For most of us being in nature can feel restorative, nurturing and healing. Researchers have been studying nature to determine what the specific benefits of being in nature are. Recent findings indicate being in nature:
-Improved short term memory
-Restoration of mental energy (more alert and engaged attention)
-Stress relief- lowers cortisol levels (hormone associated with stress) and blood pressure
-Reduced inflammation (management/improvement in inflammatory disorders/diseases)
-Sharper thinking and creativity
-Anti cancer effects (stimulates production of anti cancer proteins)
-Improved/boost immune system health
-Improved mental health (decreases anxiety and depression; increases self-esteem)
-Reduced risks associated with early death (recovery from stress, physical activity, social contact, better air quality and improvements in mental health support longevity)
All of these benefits are wonderful reasons to spend time outdoors in nature.
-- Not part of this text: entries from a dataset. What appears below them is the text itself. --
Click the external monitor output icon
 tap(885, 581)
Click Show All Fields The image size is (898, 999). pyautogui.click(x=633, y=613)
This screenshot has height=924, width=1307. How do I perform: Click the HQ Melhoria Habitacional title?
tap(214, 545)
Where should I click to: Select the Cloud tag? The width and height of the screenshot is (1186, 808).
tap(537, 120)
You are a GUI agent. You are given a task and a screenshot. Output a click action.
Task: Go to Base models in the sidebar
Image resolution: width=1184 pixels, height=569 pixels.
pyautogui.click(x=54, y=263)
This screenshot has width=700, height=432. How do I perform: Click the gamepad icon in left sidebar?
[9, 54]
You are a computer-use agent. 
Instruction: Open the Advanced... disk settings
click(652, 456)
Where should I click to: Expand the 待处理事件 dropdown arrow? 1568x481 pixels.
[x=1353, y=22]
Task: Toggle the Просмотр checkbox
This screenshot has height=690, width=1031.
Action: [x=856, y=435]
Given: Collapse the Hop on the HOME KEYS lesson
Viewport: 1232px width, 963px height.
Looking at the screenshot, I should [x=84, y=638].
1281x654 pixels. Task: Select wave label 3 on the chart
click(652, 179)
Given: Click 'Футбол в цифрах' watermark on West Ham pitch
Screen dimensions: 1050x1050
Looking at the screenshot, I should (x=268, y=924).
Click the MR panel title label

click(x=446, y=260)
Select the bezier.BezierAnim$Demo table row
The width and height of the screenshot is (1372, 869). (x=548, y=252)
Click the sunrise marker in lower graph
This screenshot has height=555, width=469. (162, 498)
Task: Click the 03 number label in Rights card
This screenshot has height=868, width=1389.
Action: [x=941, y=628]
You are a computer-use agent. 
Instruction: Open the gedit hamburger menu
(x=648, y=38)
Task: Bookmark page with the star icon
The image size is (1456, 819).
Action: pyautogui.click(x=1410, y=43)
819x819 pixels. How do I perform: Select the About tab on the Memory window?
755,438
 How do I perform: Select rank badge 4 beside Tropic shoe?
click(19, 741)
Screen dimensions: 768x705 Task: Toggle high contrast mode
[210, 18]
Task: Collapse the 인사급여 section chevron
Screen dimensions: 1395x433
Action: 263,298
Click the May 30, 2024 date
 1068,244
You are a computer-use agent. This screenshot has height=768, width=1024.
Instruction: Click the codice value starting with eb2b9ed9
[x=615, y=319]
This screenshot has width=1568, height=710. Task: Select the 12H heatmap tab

When we spend time in nature we are exposed to Vitamin D, clean air, exercise, experiences of groundedness and awe as well as to the various nutrient rich qualities of nature, which support improving our well-being.
The time we spend in nature does appear to affect how much of these benefits we can receive. Scientists have been studying that anywhere from five minutes up to weeks at a time in nature can have benefit. However, just like with mindfulness meditation practice, the more we practice, or spend time in nature, the more benefit we will receive.